Well, yes I was going access two vlans over the EOIP tunnel. ...
Maybe I do not need an EOIP over SSTP configuration..?
If you use the single-bridge-for-all-vlans approach with
vlan-filtering=yes on the bridge, you cannot attach the BCP L2 tunnel directly to that
br-all-vlans, because this dynamic addition does not support
vlan-filtering=yes (at least it didn't a year ago).
So you can either use the EoIP tunnel as you've planned, or you can save some overhead bytes (= link bandwidth and likely also some CPU) by using 802.1ad service-vlan tagging to transport a trunk of 802.1Q customer-vlans:
bcp tunnel <-> br-s-vlan(0x88a8) <-> (T)br-s-vlan.7(U) <-> br-all-vlans(0x8100)
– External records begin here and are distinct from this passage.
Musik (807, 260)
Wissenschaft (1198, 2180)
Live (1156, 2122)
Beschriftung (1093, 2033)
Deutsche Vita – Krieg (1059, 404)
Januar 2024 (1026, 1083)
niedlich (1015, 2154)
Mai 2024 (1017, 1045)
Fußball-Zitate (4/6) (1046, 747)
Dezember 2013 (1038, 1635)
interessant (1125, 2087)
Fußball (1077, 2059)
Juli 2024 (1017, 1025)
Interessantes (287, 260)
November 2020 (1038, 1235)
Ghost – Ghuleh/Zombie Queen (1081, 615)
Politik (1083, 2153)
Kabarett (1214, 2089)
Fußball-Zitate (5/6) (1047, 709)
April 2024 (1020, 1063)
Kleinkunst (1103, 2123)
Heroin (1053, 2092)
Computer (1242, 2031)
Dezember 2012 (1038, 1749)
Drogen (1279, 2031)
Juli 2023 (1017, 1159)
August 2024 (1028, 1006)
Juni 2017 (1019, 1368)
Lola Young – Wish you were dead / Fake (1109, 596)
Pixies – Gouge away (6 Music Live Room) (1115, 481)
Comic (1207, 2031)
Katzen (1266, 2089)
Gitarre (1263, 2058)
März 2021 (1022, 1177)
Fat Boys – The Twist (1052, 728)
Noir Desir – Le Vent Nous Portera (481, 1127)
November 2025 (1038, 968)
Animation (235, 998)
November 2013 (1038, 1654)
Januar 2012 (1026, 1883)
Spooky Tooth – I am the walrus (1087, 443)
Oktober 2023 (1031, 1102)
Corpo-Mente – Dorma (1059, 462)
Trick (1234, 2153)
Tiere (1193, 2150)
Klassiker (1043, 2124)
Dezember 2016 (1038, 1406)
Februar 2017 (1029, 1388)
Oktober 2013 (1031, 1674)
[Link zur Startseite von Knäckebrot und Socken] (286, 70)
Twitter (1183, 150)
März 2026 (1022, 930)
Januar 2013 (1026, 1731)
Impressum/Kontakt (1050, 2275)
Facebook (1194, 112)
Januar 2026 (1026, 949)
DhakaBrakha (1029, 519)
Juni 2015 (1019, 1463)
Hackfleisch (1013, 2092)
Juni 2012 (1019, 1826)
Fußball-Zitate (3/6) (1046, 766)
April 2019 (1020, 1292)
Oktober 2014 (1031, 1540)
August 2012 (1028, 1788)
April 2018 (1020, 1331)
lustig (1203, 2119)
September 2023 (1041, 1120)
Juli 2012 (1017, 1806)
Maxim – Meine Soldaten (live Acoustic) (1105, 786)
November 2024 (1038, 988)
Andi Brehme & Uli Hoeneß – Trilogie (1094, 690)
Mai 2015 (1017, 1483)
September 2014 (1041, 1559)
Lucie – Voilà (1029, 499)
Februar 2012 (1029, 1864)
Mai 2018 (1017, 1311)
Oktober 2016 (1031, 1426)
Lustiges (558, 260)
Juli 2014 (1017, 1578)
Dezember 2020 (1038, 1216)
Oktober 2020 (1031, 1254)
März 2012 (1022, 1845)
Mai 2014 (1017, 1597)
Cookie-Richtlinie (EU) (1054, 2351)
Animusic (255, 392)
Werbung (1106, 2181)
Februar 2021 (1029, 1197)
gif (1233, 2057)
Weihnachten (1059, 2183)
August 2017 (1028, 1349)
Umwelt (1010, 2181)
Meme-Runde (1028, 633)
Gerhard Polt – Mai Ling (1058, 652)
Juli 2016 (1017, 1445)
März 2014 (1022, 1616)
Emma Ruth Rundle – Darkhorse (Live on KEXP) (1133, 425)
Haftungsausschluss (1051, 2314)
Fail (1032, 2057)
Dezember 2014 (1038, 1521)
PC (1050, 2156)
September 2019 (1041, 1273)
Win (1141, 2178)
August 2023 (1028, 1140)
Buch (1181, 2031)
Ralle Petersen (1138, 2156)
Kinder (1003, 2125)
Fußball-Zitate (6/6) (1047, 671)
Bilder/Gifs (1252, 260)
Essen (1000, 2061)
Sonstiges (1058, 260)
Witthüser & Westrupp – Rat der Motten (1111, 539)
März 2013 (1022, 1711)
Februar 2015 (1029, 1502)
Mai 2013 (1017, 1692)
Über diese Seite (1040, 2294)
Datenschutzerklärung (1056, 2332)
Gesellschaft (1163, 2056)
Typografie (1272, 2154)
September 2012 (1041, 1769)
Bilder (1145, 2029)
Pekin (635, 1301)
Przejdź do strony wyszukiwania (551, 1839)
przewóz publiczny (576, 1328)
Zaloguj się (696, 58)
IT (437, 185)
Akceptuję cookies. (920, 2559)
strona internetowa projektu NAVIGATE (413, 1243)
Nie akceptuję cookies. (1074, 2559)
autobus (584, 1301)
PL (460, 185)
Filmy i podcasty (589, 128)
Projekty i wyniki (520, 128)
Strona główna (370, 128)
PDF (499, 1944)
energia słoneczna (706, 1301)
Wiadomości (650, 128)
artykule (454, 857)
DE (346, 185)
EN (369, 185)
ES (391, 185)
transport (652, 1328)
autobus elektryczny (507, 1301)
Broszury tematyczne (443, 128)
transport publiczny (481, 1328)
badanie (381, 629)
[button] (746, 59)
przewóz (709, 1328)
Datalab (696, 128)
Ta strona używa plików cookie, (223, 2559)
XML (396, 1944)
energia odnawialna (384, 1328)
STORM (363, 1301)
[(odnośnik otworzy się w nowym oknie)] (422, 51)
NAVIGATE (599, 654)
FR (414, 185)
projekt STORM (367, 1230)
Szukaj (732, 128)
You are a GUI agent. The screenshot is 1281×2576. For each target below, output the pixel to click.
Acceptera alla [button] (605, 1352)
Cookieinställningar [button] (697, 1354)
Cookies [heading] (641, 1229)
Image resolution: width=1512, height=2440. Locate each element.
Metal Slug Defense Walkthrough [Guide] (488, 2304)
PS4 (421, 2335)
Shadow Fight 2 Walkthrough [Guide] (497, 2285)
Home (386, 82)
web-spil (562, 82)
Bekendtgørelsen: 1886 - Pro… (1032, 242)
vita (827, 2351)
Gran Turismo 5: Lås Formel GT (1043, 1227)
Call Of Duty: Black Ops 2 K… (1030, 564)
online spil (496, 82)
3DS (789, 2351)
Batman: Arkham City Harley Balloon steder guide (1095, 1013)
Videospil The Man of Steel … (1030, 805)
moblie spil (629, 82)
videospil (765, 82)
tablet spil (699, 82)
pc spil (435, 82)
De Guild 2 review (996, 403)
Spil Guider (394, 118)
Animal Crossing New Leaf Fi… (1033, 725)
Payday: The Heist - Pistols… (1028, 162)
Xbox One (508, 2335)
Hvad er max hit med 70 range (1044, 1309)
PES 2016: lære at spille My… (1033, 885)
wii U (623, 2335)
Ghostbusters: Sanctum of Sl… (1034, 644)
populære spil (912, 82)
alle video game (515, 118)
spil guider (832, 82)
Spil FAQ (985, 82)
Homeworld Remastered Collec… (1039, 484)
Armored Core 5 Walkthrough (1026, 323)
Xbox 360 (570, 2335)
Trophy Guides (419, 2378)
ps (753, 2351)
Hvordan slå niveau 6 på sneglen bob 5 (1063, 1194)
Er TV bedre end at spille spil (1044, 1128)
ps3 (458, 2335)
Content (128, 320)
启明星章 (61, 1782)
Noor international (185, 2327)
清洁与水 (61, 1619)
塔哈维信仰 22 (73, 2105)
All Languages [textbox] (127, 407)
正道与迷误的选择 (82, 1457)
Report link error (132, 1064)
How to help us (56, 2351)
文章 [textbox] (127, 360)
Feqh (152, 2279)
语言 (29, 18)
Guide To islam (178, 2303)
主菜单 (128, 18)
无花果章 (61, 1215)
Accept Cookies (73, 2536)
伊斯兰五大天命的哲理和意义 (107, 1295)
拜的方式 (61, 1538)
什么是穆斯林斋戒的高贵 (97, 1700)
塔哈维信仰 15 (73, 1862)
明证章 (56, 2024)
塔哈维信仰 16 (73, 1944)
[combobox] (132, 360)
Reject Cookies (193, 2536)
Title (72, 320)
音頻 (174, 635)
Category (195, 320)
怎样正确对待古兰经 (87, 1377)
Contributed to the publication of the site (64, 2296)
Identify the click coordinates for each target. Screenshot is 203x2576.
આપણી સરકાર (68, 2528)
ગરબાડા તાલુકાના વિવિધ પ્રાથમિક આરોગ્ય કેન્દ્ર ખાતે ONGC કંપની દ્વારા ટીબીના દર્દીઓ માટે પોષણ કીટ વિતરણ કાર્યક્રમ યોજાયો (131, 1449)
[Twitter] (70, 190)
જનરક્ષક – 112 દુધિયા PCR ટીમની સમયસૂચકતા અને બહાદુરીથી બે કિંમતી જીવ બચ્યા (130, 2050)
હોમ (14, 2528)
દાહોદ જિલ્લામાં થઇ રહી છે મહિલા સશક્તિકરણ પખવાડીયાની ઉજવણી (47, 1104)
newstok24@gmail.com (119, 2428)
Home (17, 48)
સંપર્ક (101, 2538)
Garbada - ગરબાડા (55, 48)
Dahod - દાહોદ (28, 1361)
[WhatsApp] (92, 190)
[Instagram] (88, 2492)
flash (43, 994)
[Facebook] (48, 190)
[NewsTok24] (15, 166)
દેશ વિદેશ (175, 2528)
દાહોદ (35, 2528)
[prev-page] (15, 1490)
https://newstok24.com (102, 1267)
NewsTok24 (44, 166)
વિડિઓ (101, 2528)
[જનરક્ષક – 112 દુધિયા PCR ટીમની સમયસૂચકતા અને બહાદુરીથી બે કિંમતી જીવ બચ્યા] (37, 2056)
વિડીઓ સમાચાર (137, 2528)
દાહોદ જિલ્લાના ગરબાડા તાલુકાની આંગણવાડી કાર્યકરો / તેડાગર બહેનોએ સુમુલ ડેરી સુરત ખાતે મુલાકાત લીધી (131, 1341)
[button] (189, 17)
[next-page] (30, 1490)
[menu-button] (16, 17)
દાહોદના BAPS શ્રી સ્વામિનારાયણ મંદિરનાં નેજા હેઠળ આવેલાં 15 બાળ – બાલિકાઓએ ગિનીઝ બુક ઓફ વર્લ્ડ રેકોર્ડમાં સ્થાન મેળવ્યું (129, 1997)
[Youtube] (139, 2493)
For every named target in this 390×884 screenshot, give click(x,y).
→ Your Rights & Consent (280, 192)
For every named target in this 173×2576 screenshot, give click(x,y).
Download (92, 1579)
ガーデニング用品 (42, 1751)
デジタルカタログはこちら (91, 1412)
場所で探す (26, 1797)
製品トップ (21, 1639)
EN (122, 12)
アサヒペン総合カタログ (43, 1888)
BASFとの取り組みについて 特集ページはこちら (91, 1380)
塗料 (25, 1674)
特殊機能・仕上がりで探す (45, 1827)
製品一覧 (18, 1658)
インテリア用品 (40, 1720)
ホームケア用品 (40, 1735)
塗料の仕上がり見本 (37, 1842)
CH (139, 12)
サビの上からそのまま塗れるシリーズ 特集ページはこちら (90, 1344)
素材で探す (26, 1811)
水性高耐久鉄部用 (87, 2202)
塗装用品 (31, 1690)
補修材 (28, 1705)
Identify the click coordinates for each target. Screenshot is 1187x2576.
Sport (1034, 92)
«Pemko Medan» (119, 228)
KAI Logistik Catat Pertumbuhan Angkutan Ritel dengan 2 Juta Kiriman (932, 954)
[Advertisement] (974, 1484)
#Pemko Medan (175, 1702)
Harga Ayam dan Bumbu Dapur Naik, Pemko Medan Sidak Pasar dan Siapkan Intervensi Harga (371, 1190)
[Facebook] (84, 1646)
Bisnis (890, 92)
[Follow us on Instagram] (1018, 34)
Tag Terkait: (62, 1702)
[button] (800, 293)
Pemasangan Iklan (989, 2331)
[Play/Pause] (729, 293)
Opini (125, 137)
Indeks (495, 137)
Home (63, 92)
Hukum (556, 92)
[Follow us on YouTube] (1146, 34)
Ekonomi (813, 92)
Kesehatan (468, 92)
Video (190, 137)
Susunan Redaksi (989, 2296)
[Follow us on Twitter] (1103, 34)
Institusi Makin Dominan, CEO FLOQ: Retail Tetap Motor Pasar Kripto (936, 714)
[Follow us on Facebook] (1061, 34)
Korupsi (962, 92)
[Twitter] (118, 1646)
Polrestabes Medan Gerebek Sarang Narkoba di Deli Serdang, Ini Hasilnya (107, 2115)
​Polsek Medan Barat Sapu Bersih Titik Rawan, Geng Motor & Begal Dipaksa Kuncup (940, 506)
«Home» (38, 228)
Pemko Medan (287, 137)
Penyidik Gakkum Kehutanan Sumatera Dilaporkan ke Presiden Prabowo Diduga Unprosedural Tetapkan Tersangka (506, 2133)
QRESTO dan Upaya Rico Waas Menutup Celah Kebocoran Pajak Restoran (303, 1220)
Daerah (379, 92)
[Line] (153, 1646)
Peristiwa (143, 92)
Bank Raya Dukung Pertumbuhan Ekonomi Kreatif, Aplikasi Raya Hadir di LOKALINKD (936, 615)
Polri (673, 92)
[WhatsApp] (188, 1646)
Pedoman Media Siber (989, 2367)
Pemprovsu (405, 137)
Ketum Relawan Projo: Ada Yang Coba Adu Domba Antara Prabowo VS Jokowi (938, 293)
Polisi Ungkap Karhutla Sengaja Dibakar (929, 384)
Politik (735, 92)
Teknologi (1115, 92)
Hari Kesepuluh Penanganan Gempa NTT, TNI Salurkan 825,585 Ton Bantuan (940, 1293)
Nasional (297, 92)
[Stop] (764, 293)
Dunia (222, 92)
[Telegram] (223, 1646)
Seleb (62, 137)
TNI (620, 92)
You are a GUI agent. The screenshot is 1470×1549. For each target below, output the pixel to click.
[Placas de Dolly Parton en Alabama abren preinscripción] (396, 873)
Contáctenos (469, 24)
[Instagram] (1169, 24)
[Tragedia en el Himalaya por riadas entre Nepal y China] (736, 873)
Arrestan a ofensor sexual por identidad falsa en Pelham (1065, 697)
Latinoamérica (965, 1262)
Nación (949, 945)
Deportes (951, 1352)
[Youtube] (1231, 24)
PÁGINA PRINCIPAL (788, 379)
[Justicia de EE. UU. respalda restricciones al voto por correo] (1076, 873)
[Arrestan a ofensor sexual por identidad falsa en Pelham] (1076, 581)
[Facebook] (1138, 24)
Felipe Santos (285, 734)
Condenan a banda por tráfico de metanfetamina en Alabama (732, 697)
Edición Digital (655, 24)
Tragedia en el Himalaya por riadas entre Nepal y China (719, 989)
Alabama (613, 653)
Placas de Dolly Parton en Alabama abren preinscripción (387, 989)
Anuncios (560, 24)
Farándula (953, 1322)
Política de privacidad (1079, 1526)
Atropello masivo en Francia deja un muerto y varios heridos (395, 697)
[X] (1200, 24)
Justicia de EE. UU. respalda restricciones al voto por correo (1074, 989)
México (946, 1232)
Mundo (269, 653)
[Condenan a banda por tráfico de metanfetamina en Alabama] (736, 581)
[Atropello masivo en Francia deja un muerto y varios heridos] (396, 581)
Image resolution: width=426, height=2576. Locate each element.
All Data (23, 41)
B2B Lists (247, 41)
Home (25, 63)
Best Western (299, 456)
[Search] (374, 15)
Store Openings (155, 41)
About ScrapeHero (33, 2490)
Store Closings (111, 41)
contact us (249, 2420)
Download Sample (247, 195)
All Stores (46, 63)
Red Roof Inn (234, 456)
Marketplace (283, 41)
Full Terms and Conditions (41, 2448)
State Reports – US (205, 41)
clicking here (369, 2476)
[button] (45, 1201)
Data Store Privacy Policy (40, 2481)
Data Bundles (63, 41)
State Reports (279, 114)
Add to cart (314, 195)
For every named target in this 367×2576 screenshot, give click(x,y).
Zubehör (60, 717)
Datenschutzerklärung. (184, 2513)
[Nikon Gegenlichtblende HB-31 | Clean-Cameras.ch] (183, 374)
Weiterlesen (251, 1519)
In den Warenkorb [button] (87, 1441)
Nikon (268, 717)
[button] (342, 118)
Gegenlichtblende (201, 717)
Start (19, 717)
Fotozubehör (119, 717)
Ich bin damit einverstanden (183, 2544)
The corresponding commands would look as follows (at both the SSTP server side and SSTP client side):
/interface bridge add name=br-s-vlan vlan-filtering=no ether-type=0x88a8
/interface vlan add name=br-s-vlan.7 interface=br-s-vlan use-service-tag=yes vlan-id=7
/interface bridge port add bridge-br-all-vlans interface=br-s-vlan.7
.....a generic command would be too complex, so in plain words: add the
br-s-vlan.7 to the
tagged list of all rows of
/interface bridge vlan whose
vlan-ids contain the VLANs you want to transport via the tunel...
/ppp profile add copy-from=default-encryption name=sstp-s-bridge bridge=br-s-vlan
On the SSTP server side only:
/ppp secret set <your-secret-name> profile=sstp-s-bridge
On the SSTP client side only
/interface sstp-client set <your-interface-name> profile=sstp-s-bridge
Furthermore, when the remote office PC1 is connected to HQ vlan; I want the vlan traffic for
PC1 connected to vlans to stay on the vlan gateway (which it does by default) then... when
PC1 sends traffic outside of the vlan to the public WAN... I want to use a different gateway (ISP)
so that PC1 is not consuming bandwidth from HQ for surfing or doing traffic not related to vlans...
Rather, PC1 uses its own ISP provider bandwidth for non-related vlan traffic.
Well, let's first differentiate between "gateway", "route", and the misleading shortcut "default gateway" which actually means "default route's gateway".
To talk to other devices inside its own IP subnet (which typically maps 1:1 to a VLAN ID but it is not a law of physics), a device needs no gateway as these are reachable directly on L2. So routes with one of own subnets as destination have the corresponding interface itself as a gateway. Such subnets are called "connected" ones.
To talk to devices outside connected subnets, the device needs to send the packets via a router device in one of the connected subnets (a gateway router), so the routes to these destinations indicate IP addresses of these routers as gateways. And one of the routes may be a default one (which is used if no other route matches more narrowly). And since many end devices, like the PCs, have no other routes configured, the shortcut became known as "default gateway" (because you only have to configure the gateway information, whereas the
dst-address=0.0.0.0/0 part is implicit).
So... as long as you only need the PC to talk to other devices in the same VLAN/subnet where it is connected via the tunnel, and to the rest of the world via the WAN of the Mikrotik to which it is connected, what I wrote earlier is enough - the default gateway for that PC will be the own IP address, in the subnet where the PC is connected, of the Mikrotik where the PC is connected, and that's it (so the Mikrotik at each end of the tunnel must have its own IP in each of the two subnets which live in each of the two VLANs).
If you want that the PC at the BO end can access also some other, non-connected, subnets in the HQ network via the VLAN tunnel, the situation is more complex. If you add these routes to the BO Mikrotik itself, what should happen is that the PC sends the packet to the BO Mikrotik, the BO Mikrotik determines that the in-interface and out-interface of the packet are the same, so it sends an ICMP notification about a better gateway to the PC, which should accept it and send the packet to the HQ Mikrotik (and cache this for a while so it will send the subsequent packets via the HQ mikrotik straight away). So try this first, and if it doesn't help, come back, I'll write something regarding dynamic configuration of client's routing tables using DHCP.